Start of MATERIAL

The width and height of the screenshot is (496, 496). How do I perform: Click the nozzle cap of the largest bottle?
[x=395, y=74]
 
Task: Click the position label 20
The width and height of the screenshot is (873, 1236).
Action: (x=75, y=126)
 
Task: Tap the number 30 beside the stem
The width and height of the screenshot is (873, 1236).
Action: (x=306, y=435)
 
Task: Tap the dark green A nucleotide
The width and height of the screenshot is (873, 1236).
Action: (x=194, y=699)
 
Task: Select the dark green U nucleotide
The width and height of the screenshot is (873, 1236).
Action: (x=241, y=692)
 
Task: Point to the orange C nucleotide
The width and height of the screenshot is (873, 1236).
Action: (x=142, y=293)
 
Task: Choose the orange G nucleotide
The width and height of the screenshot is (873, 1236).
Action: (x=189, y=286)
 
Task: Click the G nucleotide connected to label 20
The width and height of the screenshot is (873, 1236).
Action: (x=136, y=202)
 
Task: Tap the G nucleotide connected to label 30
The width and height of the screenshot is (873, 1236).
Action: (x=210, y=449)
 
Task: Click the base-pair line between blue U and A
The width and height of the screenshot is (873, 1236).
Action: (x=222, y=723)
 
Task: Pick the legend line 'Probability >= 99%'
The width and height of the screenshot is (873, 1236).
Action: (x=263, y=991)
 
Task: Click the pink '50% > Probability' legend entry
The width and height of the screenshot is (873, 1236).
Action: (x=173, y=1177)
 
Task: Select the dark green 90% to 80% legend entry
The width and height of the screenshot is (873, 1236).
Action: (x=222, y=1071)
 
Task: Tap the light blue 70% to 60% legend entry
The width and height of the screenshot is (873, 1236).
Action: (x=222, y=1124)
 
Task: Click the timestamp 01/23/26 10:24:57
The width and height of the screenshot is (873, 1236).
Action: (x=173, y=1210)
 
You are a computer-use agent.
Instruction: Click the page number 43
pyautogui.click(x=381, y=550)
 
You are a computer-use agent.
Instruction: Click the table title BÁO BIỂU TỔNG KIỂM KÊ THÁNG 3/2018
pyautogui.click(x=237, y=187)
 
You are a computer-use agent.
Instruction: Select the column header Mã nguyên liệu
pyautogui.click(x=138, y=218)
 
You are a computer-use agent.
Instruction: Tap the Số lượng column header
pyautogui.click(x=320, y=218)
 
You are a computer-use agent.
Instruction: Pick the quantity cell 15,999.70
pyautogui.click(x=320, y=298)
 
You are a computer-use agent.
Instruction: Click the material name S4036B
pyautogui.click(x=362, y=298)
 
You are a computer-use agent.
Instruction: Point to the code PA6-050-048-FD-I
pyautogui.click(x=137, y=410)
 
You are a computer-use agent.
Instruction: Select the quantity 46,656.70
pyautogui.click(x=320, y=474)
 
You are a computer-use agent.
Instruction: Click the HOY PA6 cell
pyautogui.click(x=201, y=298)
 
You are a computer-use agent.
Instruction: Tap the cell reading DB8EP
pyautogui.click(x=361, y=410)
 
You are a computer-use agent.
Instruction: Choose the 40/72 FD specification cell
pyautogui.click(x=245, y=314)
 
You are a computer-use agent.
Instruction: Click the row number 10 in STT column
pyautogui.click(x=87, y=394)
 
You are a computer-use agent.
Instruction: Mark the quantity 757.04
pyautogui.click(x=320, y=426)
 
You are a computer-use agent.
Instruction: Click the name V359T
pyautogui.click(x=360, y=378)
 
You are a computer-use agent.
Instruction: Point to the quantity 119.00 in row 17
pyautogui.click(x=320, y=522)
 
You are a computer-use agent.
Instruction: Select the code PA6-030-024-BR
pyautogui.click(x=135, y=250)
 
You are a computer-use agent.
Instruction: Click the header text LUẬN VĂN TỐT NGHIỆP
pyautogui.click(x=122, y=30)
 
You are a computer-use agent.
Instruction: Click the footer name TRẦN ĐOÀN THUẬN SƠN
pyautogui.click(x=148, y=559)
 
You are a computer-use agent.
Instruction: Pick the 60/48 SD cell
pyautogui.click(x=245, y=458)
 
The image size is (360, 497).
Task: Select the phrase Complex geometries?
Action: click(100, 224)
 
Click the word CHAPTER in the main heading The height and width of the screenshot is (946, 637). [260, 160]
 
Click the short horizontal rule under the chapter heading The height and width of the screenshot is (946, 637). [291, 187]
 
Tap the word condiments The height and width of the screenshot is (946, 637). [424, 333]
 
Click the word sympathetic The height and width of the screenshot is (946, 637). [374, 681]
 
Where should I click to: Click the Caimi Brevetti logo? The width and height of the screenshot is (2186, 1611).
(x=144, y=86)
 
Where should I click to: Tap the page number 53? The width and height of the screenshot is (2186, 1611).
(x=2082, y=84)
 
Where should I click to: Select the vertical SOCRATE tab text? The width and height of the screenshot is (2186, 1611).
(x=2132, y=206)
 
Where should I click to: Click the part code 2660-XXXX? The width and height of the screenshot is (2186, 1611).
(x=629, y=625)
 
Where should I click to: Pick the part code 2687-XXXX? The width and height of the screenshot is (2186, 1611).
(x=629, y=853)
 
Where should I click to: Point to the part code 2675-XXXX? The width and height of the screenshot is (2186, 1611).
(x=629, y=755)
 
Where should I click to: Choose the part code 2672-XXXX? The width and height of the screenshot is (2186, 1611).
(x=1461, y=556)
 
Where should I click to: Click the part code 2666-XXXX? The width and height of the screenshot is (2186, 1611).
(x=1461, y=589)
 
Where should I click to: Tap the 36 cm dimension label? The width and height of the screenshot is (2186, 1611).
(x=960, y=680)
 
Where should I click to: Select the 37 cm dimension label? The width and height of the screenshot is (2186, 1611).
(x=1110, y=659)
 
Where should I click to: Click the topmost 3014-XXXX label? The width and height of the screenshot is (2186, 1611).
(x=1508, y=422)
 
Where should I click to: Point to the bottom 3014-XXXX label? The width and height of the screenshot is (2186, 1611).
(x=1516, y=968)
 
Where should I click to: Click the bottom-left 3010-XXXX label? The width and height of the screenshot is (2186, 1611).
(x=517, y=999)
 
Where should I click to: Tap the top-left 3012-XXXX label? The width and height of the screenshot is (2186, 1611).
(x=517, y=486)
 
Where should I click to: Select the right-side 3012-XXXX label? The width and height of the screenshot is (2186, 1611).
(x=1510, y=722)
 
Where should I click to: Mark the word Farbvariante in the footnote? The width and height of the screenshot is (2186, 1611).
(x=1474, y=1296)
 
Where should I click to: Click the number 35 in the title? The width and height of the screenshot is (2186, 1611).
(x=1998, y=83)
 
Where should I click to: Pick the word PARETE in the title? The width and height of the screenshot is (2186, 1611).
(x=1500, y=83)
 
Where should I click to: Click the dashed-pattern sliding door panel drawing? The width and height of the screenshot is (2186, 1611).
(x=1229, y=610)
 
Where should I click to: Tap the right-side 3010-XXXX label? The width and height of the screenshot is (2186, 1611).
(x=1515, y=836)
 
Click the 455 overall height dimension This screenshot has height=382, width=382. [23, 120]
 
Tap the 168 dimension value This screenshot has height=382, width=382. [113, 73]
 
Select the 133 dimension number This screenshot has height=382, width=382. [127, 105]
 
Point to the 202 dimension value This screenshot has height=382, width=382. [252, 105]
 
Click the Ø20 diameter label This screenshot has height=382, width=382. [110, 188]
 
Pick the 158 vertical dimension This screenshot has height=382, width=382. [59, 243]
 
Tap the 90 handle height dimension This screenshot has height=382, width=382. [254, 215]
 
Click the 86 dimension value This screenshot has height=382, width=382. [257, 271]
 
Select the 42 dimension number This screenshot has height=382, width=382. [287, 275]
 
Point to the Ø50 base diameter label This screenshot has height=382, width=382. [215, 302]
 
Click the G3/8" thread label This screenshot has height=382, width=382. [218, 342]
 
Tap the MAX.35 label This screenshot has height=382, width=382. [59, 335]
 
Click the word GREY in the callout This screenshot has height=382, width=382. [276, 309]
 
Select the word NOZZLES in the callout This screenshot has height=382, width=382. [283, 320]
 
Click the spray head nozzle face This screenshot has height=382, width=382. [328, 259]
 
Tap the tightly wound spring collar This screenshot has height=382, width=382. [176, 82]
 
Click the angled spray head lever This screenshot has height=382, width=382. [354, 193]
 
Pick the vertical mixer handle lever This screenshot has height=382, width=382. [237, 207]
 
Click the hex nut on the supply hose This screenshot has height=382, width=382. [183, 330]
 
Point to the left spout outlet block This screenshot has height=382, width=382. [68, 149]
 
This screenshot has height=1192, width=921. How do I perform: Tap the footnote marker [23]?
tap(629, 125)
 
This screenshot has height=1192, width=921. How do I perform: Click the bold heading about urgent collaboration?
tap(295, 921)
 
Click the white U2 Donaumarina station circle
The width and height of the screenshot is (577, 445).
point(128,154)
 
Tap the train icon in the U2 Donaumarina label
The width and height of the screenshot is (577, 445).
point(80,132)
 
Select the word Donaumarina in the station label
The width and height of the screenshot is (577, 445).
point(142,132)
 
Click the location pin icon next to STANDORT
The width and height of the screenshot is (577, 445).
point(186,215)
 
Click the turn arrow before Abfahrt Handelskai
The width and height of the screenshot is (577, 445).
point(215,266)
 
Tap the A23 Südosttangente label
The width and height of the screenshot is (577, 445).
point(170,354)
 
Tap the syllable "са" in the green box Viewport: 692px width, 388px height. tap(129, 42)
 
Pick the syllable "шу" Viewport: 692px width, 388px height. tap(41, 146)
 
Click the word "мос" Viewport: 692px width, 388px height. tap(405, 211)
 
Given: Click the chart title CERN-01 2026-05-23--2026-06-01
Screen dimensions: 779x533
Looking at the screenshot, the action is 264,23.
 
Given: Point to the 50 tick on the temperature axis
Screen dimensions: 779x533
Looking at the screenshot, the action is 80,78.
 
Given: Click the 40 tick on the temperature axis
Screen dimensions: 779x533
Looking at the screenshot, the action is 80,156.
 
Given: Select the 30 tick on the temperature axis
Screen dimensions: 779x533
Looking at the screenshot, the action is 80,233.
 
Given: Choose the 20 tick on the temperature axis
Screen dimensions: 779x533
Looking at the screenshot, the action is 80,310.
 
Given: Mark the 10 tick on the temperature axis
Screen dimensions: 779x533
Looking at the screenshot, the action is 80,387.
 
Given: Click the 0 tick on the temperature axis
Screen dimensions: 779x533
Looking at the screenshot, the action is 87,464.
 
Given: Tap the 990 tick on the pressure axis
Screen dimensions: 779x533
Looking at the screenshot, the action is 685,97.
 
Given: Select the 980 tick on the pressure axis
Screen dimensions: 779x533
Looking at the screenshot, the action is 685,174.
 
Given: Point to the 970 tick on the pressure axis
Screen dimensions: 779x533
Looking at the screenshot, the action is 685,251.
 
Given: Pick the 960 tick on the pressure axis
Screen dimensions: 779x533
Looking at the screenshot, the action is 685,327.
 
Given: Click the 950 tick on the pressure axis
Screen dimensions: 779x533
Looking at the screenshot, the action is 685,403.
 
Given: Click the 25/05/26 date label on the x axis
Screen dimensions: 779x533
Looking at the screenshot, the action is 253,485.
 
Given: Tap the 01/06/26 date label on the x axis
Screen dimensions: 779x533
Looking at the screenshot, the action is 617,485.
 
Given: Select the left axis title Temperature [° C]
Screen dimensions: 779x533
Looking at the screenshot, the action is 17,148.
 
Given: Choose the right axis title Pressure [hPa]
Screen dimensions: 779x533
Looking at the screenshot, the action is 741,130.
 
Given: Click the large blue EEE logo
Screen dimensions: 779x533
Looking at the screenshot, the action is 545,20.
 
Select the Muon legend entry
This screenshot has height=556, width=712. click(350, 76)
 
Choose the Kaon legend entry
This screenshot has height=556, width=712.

End of MATERIAL

Copy the data word for word, beginning at its first line and ending with the line that contains "Action: (x=75, y=126)".

SOLUTION BELOW:
The width and height of the screenshot is (496, 496). How do I perform: Click the nozzle cap of the largest bottle?
[x=395, y=74]
 
Task: Click the position label 20
The width and height of the screenshot is (873, 1236).
Action: (x=75, y=126)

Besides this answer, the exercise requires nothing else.